> TASK DIRECTIONS:
Copy all lines containing the string "Focus" from the records below.
---------- EXTRACTED RECORDS ----------
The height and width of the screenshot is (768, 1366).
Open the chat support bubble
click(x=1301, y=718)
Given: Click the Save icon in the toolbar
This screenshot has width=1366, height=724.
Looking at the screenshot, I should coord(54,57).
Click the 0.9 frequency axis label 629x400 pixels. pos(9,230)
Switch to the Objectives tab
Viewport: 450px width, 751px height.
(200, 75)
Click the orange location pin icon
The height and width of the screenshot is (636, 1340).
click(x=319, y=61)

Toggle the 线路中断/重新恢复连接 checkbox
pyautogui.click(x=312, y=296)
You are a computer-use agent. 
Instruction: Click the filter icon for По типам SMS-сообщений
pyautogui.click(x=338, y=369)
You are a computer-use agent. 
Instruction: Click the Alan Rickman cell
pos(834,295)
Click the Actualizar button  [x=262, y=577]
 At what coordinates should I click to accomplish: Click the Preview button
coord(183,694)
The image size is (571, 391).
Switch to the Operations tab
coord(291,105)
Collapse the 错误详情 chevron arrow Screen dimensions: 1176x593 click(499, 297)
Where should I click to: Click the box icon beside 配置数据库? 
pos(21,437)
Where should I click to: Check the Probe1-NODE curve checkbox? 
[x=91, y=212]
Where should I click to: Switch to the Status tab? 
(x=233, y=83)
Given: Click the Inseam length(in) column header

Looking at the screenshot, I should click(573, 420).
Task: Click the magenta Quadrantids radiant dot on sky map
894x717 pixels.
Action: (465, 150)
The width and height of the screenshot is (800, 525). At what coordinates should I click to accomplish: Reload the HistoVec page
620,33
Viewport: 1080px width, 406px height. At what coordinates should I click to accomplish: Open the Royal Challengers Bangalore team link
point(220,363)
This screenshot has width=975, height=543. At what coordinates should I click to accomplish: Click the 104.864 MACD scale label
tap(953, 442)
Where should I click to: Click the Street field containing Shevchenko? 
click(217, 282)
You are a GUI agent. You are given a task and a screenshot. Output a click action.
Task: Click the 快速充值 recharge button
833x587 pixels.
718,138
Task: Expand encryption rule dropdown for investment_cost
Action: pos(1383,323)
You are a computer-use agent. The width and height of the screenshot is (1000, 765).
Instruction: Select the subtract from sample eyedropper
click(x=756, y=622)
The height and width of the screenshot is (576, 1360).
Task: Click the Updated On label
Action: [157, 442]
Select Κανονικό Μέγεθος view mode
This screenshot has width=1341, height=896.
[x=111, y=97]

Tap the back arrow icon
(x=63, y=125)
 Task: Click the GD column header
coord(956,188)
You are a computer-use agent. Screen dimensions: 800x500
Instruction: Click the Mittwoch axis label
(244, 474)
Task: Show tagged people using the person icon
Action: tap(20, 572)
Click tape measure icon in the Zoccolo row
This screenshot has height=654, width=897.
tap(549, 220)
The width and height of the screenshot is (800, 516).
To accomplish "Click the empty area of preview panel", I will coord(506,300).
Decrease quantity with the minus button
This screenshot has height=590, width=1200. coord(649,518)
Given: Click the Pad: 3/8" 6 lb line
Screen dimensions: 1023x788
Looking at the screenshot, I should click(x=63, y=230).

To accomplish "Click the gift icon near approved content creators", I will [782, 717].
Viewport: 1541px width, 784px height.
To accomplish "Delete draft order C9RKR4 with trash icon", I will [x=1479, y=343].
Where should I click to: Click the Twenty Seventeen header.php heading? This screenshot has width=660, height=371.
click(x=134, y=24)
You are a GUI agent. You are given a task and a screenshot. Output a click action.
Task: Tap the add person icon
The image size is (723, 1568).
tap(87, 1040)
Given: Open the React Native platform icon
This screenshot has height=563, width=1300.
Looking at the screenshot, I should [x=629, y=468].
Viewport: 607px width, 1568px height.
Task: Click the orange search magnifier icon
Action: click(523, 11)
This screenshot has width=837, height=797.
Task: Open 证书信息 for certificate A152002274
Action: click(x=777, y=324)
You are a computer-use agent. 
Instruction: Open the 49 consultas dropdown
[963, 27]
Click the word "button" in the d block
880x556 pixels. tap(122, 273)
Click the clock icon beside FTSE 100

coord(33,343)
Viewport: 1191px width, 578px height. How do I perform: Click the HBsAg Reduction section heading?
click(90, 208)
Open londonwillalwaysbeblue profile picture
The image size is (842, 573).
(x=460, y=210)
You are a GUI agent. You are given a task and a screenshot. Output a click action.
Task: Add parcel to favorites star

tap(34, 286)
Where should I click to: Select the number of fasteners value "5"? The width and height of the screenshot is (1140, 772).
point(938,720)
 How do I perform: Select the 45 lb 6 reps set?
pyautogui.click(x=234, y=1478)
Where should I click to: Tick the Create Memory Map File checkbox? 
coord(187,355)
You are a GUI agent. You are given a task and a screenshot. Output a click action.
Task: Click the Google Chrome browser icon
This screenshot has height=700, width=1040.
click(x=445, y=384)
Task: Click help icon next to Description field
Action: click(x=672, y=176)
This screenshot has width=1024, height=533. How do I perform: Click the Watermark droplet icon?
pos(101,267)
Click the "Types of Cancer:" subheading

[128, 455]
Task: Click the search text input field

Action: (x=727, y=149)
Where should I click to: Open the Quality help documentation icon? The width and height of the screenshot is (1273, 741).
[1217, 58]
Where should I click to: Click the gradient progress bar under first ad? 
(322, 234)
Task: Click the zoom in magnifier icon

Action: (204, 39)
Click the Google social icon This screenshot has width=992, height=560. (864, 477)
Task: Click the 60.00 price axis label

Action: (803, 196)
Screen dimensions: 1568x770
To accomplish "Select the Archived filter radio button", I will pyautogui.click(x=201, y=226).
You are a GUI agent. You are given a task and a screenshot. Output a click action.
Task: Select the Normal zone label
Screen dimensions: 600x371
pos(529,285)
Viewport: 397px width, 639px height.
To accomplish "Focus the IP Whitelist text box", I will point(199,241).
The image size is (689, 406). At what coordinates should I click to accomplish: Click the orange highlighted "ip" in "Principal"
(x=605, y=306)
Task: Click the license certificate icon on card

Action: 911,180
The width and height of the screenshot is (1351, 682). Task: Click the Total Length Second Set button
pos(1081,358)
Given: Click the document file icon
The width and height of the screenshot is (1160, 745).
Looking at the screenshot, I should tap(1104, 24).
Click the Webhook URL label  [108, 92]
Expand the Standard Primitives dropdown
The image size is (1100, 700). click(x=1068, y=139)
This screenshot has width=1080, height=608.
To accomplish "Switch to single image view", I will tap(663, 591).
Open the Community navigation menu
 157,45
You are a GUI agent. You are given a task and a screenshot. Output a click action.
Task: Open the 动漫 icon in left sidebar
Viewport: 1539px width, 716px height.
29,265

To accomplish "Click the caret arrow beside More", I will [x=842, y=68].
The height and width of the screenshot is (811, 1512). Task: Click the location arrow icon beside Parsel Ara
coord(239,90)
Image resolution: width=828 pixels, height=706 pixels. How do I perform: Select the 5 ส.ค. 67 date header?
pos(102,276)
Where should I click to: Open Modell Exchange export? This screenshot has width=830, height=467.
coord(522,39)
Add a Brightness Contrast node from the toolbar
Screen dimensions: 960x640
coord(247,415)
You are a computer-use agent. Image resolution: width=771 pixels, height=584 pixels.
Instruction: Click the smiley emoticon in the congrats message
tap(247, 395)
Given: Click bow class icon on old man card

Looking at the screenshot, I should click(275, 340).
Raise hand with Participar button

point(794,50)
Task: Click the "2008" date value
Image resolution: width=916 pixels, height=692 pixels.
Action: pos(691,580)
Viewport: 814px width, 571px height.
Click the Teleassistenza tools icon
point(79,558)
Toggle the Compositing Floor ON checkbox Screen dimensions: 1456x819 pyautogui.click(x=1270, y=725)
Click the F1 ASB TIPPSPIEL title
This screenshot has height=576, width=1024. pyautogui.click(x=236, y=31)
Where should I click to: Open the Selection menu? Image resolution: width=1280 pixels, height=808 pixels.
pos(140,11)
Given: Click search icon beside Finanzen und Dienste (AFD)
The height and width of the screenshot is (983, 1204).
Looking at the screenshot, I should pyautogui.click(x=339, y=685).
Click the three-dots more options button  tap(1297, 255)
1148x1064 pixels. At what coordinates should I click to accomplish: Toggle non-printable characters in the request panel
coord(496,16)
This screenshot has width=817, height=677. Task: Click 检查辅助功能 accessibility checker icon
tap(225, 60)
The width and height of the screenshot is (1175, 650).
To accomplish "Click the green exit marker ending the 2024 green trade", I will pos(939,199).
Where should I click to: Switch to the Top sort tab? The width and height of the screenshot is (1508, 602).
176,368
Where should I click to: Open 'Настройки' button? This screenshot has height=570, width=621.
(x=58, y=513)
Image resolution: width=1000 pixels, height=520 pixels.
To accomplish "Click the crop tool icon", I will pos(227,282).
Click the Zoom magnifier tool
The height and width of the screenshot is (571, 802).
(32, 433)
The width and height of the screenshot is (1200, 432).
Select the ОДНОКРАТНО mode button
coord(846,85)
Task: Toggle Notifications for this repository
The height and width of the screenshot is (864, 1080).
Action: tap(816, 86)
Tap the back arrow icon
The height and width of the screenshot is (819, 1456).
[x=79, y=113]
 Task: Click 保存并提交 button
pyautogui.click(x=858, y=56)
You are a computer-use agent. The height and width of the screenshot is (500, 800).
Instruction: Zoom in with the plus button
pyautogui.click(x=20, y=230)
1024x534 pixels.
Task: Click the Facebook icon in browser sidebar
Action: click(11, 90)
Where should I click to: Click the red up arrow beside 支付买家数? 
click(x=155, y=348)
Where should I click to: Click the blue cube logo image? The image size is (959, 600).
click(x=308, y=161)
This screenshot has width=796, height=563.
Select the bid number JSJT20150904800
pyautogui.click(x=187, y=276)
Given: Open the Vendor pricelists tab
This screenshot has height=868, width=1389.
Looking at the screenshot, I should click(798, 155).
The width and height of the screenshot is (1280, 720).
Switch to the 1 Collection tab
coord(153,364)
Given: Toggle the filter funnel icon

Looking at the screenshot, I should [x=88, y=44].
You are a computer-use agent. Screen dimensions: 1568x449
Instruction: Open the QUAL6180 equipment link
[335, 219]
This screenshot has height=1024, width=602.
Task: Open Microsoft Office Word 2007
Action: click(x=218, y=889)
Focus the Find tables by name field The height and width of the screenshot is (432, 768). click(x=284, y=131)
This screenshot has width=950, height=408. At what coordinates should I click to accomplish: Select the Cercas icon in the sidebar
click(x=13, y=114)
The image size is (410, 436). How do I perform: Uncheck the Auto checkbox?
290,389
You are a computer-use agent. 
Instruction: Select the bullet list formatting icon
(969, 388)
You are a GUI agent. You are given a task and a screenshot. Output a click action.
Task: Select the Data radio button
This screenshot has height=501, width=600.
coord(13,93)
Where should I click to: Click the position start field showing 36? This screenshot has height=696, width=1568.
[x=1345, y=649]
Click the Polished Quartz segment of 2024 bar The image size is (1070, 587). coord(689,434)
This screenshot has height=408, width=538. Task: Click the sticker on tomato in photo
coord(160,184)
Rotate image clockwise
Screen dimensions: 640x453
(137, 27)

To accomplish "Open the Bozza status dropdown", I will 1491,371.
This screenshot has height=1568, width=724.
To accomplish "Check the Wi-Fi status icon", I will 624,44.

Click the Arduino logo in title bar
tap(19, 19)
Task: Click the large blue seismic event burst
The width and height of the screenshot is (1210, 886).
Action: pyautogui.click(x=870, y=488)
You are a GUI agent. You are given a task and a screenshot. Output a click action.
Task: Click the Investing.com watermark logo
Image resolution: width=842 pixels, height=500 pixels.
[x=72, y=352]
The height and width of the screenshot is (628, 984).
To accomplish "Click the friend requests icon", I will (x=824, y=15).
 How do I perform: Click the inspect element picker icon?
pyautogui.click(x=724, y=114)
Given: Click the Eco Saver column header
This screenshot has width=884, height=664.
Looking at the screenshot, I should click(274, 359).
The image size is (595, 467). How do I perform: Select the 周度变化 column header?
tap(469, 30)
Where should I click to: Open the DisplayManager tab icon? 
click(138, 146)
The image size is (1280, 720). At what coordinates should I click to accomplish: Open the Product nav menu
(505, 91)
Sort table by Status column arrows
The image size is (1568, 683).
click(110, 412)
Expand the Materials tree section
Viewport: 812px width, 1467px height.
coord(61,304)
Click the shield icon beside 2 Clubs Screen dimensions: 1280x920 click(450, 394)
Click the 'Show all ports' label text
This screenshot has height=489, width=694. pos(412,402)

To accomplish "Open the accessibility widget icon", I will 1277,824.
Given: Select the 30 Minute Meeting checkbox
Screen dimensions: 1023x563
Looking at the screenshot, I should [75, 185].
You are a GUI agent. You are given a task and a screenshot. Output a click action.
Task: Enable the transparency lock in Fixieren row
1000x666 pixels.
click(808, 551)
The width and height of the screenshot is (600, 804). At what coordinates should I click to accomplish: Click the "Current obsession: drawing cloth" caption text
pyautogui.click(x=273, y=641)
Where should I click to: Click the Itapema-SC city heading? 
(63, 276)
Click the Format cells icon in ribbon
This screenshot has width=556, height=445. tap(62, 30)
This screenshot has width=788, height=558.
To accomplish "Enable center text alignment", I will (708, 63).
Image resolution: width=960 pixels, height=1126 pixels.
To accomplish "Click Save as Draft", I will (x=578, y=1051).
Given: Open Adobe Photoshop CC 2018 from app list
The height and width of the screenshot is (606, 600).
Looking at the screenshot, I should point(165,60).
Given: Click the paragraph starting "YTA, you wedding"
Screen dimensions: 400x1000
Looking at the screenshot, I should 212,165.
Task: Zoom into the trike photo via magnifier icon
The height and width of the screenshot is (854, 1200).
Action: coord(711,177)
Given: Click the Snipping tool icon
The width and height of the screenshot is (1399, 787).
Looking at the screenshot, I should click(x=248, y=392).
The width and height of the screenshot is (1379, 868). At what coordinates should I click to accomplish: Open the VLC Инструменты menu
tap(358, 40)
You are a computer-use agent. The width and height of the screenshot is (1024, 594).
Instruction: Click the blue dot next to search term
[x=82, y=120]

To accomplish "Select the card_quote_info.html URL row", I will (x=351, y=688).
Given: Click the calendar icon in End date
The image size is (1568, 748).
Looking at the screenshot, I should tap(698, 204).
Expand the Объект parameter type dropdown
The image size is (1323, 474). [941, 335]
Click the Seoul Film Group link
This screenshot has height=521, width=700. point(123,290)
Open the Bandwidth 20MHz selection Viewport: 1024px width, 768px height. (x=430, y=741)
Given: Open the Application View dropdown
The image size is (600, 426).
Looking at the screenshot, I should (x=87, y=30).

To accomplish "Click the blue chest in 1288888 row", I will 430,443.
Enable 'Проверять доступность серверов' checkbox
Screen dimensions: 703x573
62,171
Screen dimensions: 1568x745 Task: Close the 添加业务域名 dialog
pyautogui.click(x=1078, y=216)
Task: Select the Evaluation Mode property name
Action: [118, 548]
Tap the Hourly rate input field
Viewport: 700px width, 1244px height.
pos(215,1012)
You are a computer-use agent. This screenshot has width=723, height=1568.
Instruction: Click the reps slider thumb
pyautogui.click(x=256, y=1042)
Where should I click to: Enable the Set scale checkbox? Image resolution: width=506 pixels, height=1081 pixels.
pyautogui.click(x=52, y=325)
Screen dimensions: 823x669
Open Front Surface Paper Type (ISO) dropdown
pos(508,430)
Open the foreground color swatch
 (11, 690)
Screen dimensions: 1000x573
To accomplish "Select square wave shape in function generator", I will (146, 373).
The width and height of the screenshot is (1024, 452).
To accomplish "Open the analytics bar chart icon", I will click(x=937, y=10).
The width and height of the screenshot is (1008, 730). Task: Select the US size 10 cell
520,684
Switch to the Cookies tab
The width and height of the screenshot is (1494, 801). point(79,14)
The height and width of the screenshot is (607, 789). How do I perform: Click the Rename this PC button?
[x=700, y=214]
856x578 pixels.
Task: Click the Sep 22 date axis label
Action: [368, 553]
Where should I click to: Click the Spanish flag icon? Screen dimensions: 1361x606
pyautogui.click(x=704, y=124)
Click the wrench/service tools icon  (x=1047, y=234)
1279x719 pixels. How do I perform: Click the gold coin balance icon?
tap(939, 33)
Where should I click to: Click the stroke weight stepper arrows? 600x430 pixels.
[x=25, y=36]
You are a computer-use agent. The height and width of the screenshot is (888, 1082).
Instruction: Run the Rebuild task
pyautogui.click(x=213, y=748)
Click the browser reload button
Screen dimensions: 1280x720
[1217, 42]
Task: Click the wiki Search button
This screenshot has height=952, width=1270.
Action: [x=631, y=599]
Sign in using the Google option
----------
> YOUR SOLUTION:
To accomplish "Focus the IP Whitelist text box", I will point(199,241).
Focus the Find tables by name field The height and width of the screenshot is (432, 768). click(x=284, y=131)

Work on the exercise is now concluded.